My question is as follows; What do some of you do when you "fall off the wagon" so to speak while going through a stressful/difficult point of your life, and how do you keep from taking the easy ay out and going for the instant gratification?


----------



## supertech (Apr 20, 2004)

welcome


----------



## Vieope (Apr 20, 2004)

_ Welcome _


----------



## a_girl (Apr 20, 2004)

Thank you for the welcomes.  Much appreciated!
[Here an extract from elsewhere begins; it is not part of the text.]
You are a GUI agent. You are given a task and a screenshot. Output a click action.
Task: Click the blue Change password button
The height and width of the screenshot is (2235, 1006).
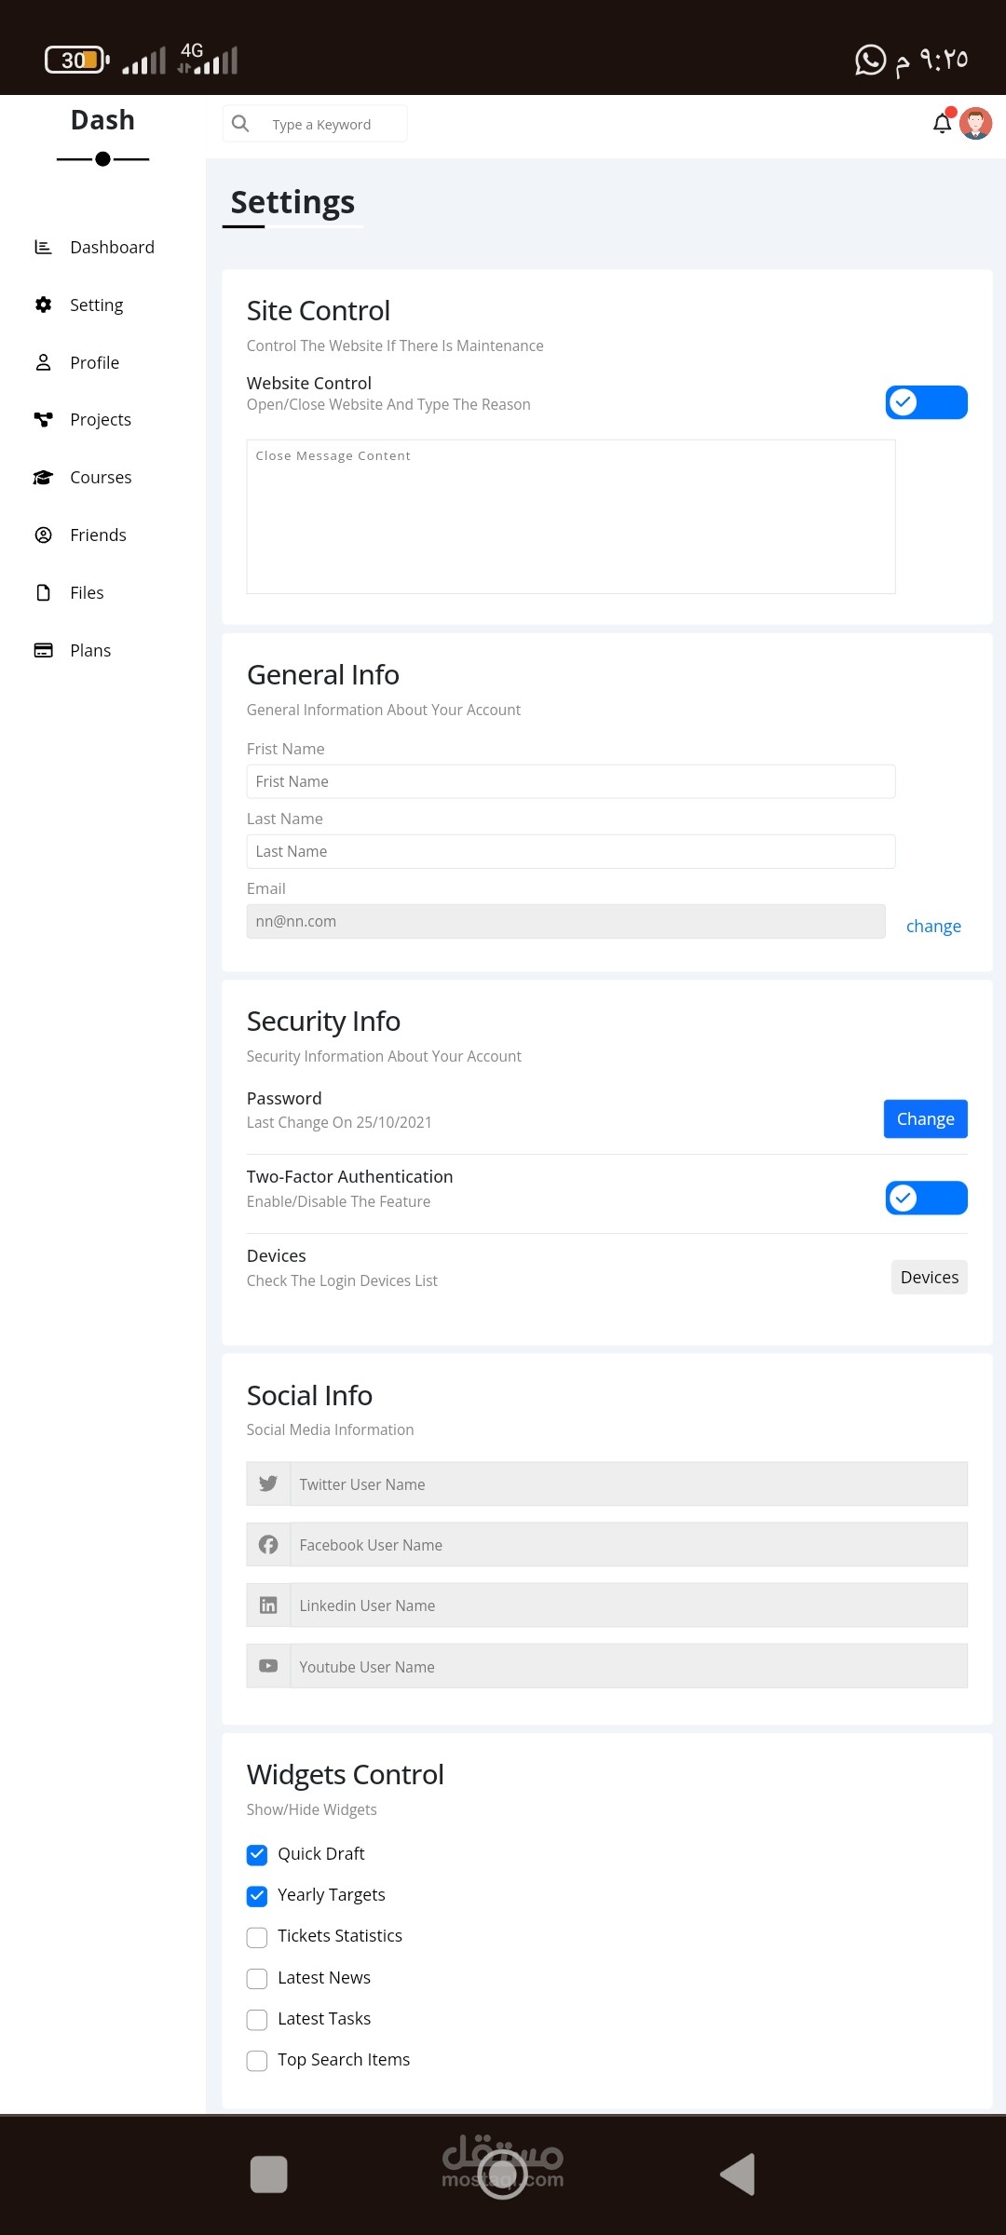pos(925,1118)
From what I've seen so far, this looks like a great place with a very mature atmosphere (I'm sure you guys get this a lot, heh..).

I look forward to finding new information and learning from the many experienced people here, hopefully will get back on the wagon after reading a few more inspirational threads.  Some great stuff, keep up the good work!


----------



## tryintogetbig (Apr 20, 2004)

welcome to IM


----------



## PreMier (Apr 20, 2004)

Welcome to IM


----------



## PreMier (Apr 20, 2004)

Hrm.. What to do when stressed.  Basically you need to just buck up and work through it.  Hitting the gym keeps me sane.  No one knows what hardships you face, or how you feel inside but yourself.  YOU need to make the decision to return.  Why are you allowing yourself to slip?  Do you want to not go to the gym, do you want to sit and eat chocolate all day?  If not, then you need to do something about it.  The people here at IM are here for support, and they are extremely excellent at what they do.  But you are the one who makes that final decision.  Best of luck, and keep your head up


----------



## Arnold (Apr 20, 2004)

a_girl welcome to IM!


----------



## Mavs (Apr 21, 2004)

Welcome to IM a_girl!  Something that I always keep in mind is "action leads to motivation leads to more action!"  Schedule those workouts and I can almost guarantee that you'll feel more motivated to keep it up after each workout!  Also, something that helped me stay motivated on my eating was putting it to the numbers.  I did this on www.fitday.com.  It's free and you just log the foods you eat each day and it'll tell you your calories consumed, macronutrient percentages, etc...  Take care!


----------



## Mr.Attitude (Apr 21, 2004)

Hi and welcome  

You come to the right place


----------



## Var (Apr 21, 2004)

Welcome a_girl!  

Working through tough times and staying motivated is a thing we ALL deal with at some point.  I think its part of what makes a fitness enthusiast stand out from the average person.  Just keep at it!


----------



## butterfly (Apr 23, 2004)

Welcome


----------



## DrChiro (Apr 23, 2004)

I try to look foward and not back...tomorrow is a clean slate..what can you do to make tomorrow a happier place?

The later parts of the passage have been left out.